> **PROBLEM TO SOLVE**: Rewrite the rows below with "orange" swapped for "amber" and everything else kept the same. Leave out the pictures.
start MATERIAL FOR THIS TASK
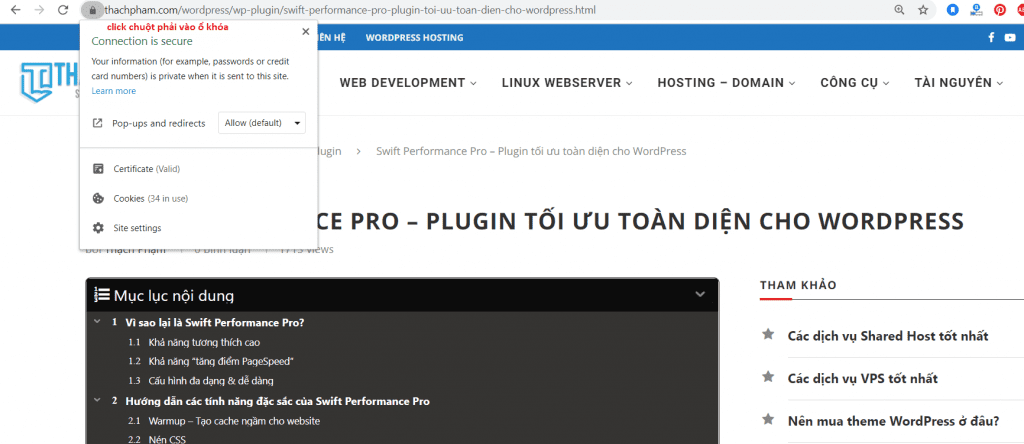
Task: Close the Connection is secure popup
Action: pyautogui.click(x=305, y=31)
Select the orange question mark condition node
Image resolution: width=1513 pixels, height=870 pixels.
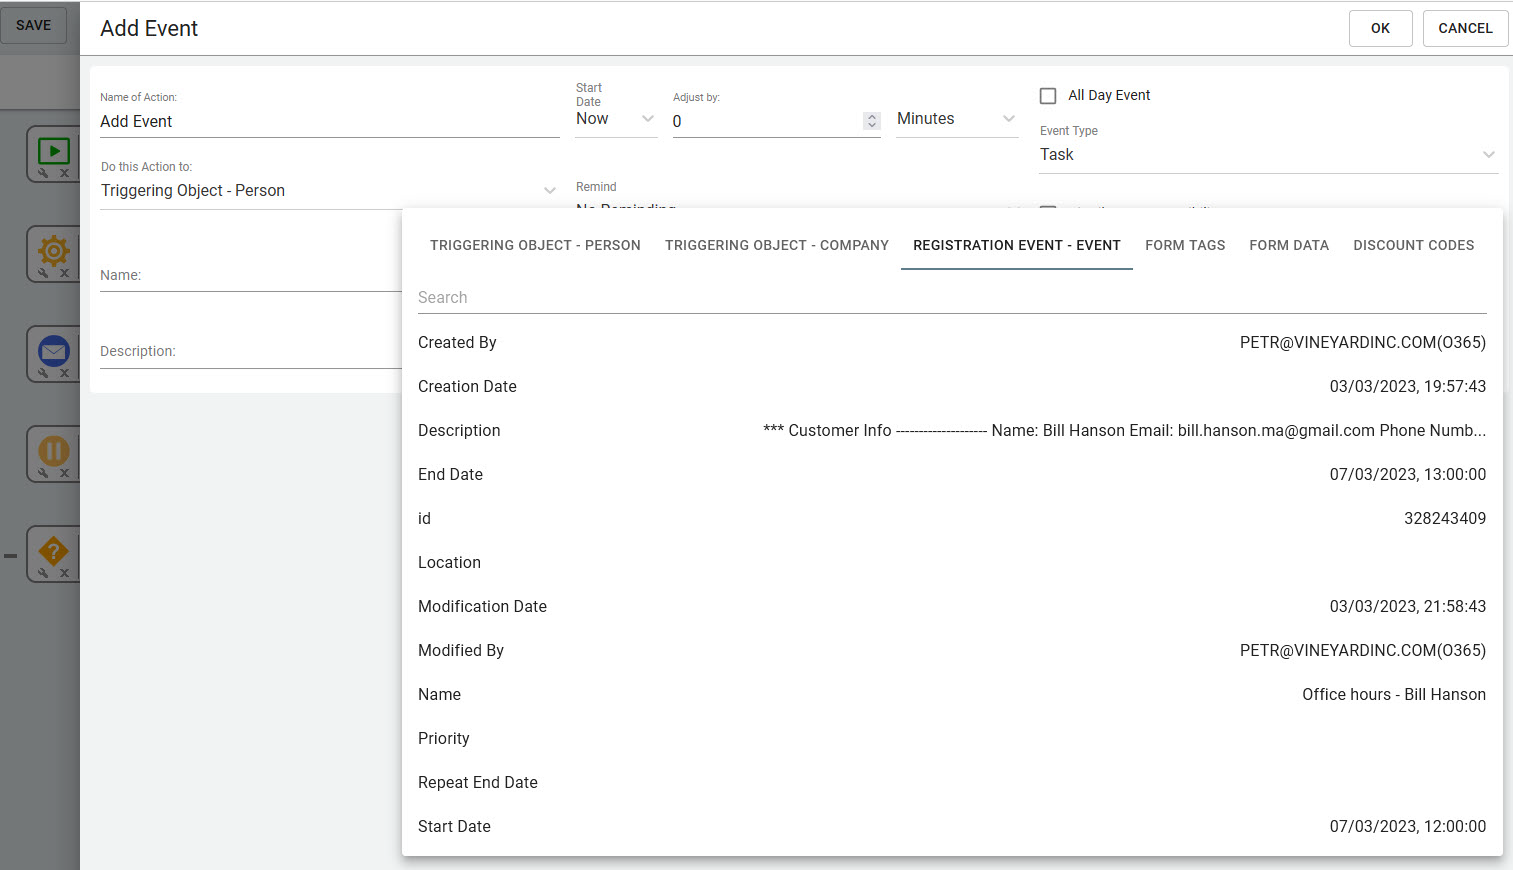(53, 551)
end MATERIAL FOR THIS TASK
> **TASK ANSWER**:
Task: Close the Connection is secure popup
Action: pyautogui.click(x=305, y=31)
Select the amber question mark condition node
Image resolution: width=1513 pixels, height=870 pixels.
(53, 551)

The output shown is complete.